- The request
Put the lines below into a Markdown table with two columns, Row and Text, numbering each line and omitting blank lines. Leave the pictures out.

Entries drawn from a collection:
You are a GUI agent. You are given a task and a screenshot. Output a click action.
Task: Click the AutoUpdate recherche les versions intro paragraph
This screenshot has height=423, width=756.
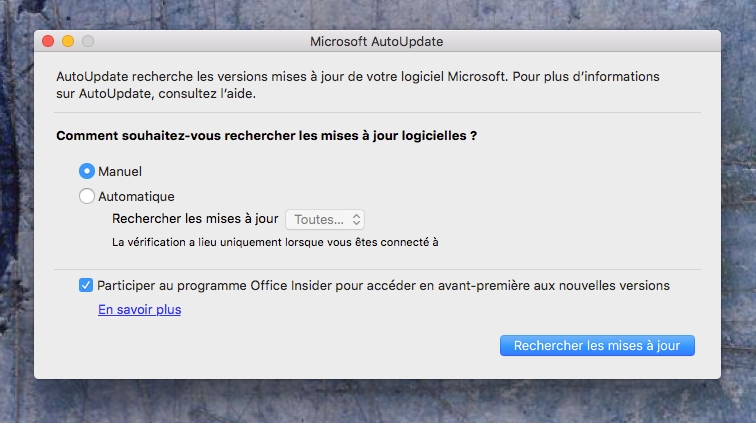pyautogui.click(x=358, y=85)
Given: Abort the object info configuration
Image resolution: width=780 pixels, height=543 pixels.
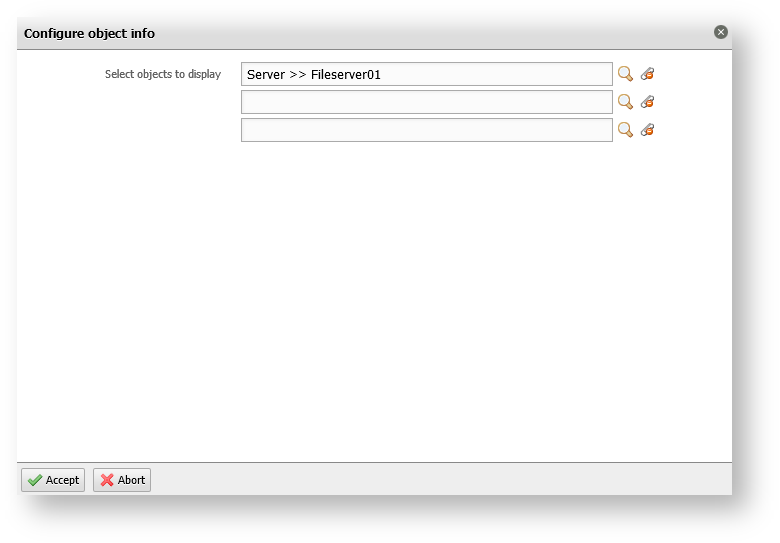Looking at the screenshot, I should click(x=122, y=480).
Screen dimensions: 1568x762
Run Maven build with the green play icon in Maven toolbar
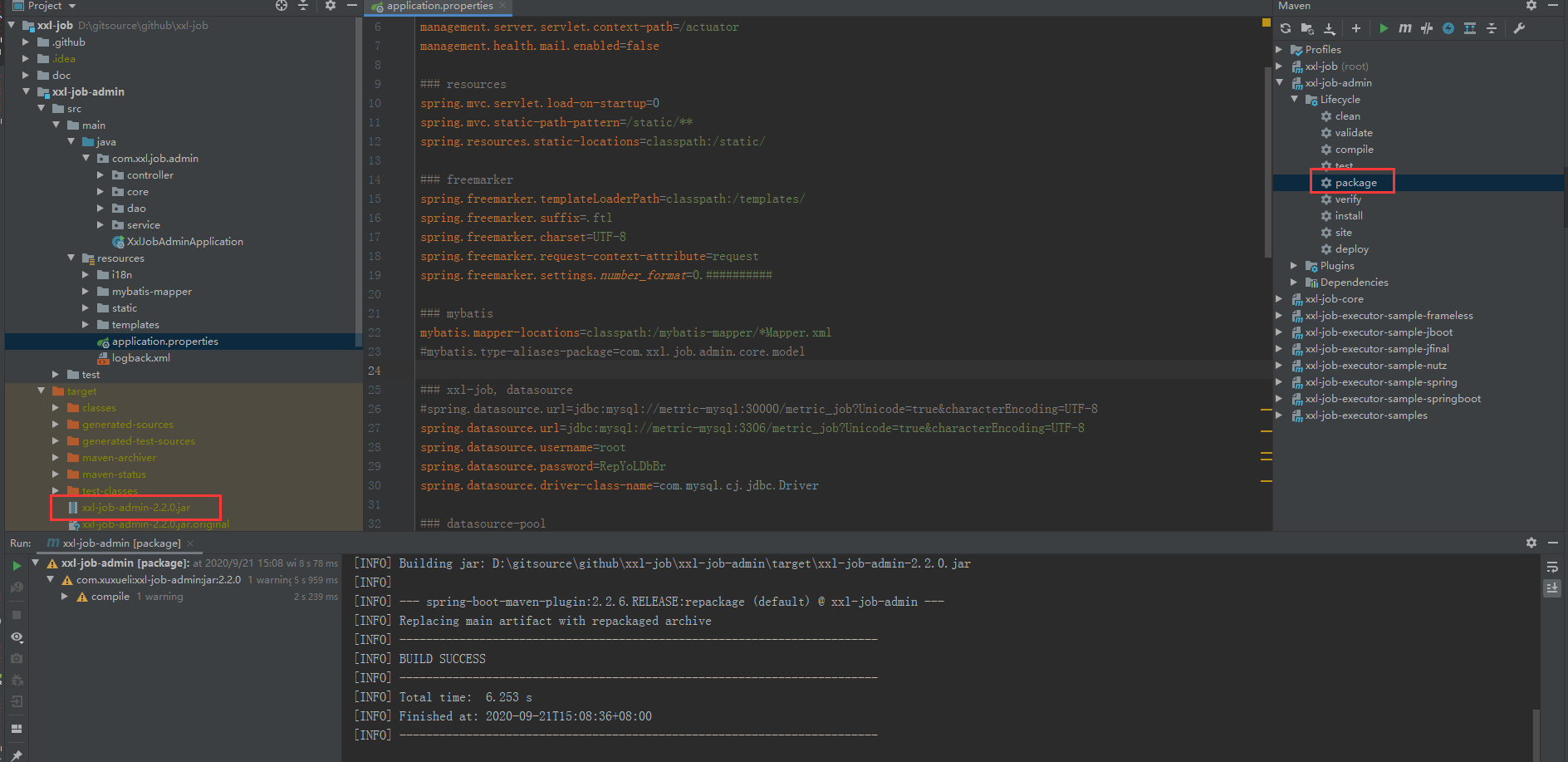pyautogui.click(x=1384, y=28)
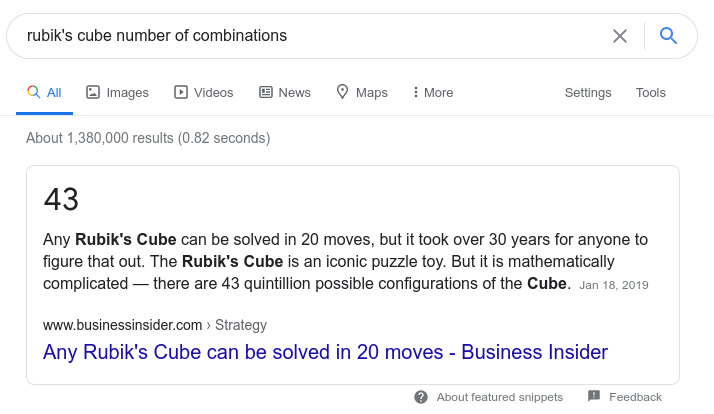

- Solution below
| Row | Text |
|---|---|
| 1 | You are a GUI agent. You are given a task and a screenshot. Output a click action. |
| 2 | Task: Click the AutoUpdate recherche les versions intro paragraph |
| 3 | This screenshot has height=423, width=756. |
| 4 | pyautogui.click(x=358, y=85) |
| 5 | Given: Abort the object info configuration |
| 6 | Image resolution: width=780 pixels, height=543 pixels. |
| 7 | Looking at the screenshot, I should click(x=122, y=480). |
| 8 | Screen dimensions: 1568x762 |
| 9 | Run Maven build with the green play icon in Maven toolbar |
| 10 | pyautogui.click(x=1384, y=28) |